Today’s Question: I suddenly have a problem [in Photoshop] that I haven’t experienced before when adding extra canvas to an image. When adding extra canvas to a flattened image I‘m getting the transparency chequered board instead of a pure white boarder. The ‘Canvas Extension Color’ at the bottom of the dialogue box is greyed-out (not active). I’m sure there is a very simple solution that I’m overlooking here.
Tim’s Answer: In a way this is two questions in one. Sometimes you might actually want transparent pixels for the additional canvas around an image, and sometimes you might want actual pixels to fill in that area, so it is helpful to understand how this option works. The key is the presence (or lack thereof) of a Background image layer.
If the image includes a Background image layer, the Canvas Size dialog (accessible by choosing Image > Canvas Size from the menu) will include the option to set a color to be used for the new canvas area that will be added to the image. The default option is to use the current background color (white by default) for that canvas area, but you can choose a different option from the “Canvas extension color” popup if you prefer.
If the image does not include a Background image layer, the canvas you add to the image will be transparent, and the “Canvas extension color” popup will be disabled.
This, of course, leads to the question of how to change an image layer into a Background image layer, and how to change a Background image layer to a “normal” image layer.
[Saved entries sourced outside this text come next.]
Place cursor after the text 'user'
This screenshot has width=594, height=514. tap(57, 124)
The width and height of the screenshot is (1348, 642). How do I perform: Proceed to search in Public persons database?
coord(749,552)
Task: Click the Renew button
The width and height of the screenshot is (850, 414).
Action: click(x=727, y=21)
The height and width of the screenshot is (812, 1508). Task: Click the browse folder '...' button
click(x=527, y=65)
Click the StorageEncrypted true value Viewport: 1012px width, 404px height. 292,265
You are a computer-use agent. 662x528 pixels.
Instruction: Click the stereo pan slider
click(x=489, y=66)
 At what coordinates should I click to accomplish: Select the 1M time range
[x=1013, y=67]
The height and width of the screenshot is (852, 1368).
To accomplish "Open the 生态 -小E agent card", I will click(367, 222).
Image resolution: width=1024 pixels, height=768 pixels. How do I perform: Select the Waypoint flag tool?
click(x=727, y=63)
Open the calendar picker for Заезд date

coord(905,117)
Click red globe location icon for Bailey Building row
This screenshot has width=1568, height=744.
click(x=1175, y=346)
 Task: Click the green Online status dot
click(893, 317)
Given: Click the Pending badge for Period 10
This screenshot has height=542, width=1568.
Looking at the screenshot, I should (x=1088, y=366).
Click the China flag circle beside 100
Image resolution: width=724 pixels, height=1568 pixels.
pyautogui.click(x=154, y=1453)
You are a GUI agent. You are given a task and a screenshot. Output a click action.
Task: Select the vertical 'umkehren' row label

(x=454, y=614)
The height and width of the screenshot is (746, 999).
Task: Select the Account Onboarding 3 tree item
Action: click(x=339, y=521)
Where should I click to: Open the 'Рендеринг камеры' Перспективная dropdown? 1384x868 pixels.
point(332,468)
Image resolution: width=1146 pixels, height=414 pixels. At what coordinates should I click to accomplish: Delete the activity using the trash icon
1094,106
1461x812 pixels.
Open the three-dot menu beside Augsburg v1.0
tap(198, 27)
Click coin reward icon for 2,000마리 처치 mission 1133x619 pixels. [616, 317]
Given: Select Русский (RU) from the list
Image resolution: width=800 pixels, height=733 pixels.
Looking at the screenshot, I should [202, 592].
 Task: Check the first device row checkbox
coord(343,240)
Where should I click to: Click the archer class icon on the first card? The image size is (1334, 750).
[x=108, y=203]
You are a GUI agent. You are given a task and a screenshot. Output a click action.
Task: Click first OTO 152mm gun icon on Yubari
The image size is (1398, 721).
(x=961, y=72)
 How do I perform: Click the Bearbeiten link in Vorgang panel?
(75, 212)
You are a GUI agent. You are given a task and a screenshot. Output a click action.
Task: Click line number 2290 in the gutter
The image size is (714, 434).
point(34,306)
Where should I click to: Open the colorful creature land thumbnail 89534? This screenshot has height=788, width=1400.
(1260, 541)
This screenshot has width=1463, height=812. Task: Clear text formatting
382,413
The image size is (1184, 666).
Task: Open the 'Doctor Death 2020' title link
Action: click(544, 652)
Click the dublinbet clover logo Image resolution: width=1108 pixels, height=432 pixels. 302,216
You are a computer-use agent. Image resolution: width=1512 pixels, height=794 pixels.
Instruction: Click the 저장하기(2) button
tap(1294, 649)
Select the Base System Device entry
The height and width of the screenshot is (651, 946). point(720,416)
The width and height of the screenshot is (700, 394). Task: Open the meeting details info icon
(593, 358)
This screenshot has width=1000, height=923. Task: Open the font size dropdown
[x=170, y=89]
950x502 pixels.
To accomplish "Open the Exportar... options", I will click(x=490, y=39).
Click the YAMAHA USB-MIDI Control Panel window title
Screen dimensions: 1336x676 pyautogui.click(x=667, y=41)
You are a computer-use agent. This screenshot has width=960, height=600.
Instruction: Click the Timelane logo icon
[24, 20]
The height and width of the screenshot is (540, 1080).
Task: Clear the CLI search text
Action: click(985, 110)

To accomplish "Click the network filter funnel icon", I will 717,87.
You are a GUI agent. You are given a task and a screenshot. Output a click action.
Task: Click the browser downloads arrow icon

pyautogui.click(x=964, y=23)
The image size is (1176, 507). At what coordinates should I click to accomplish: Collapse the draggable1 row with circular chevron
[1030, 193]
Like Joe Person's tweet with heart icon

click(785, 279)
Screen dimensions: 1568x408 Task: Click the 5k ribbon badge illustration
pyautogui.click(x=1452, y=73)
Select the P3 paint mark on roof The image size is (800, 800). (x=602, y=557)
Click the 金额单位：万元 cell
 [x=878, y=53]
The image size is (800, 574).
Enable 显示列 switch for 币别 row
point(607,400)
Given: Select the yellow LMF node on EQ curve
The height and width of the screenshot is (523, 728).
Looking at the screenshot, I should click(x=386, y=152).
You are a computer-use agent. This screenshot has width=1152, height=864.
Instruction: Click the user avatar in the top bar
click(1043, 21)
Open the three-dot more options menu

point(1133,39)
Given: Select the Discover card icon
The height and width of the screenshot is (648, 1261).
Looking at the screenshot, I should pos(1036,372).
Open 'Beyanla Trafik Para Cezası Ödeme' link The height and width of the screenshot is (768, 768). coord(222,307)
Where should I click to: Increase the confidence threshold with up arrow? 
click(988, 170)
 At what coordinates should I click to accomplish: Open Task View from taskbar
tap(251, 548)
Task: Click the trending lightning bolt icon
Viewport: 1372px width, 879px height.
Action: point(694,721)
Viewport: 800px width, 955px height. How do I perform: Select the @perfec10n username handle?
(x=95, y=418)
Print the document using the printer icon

You can make this change by first making sure the layer you want to convert is the active layer on the Layer panel. You can make a layer active by simply clicking on the thumbnail for the layer on the Layers panel.
To change the status of the active layer to or from a Background image layer, you can then first choose Layer > New from the menu. On the submenu that appears you can choose “Background from Layer” if the active layer is not currently a Background image layer, or “Layer from Background” if the layer is currently a Background image layer. These two options are actually one item on the menu, with the specific option shown dependent upon whether the current image contains a Background image layer.
In the case of the example cited in today’s question, the image layer (even though the result of flattening) is not a Background image layer. Therefore, you could choose Layer > New > Background from Layer to convert the layer to a Background image layer, so that you can set the color of the canvas area you add to the image. If you wanted to add transparent canvas area for a different image, you would simply want to make sure the Background image layer is converted to a “normal” layer by choosing Layer > New > Layer from Background from the menu.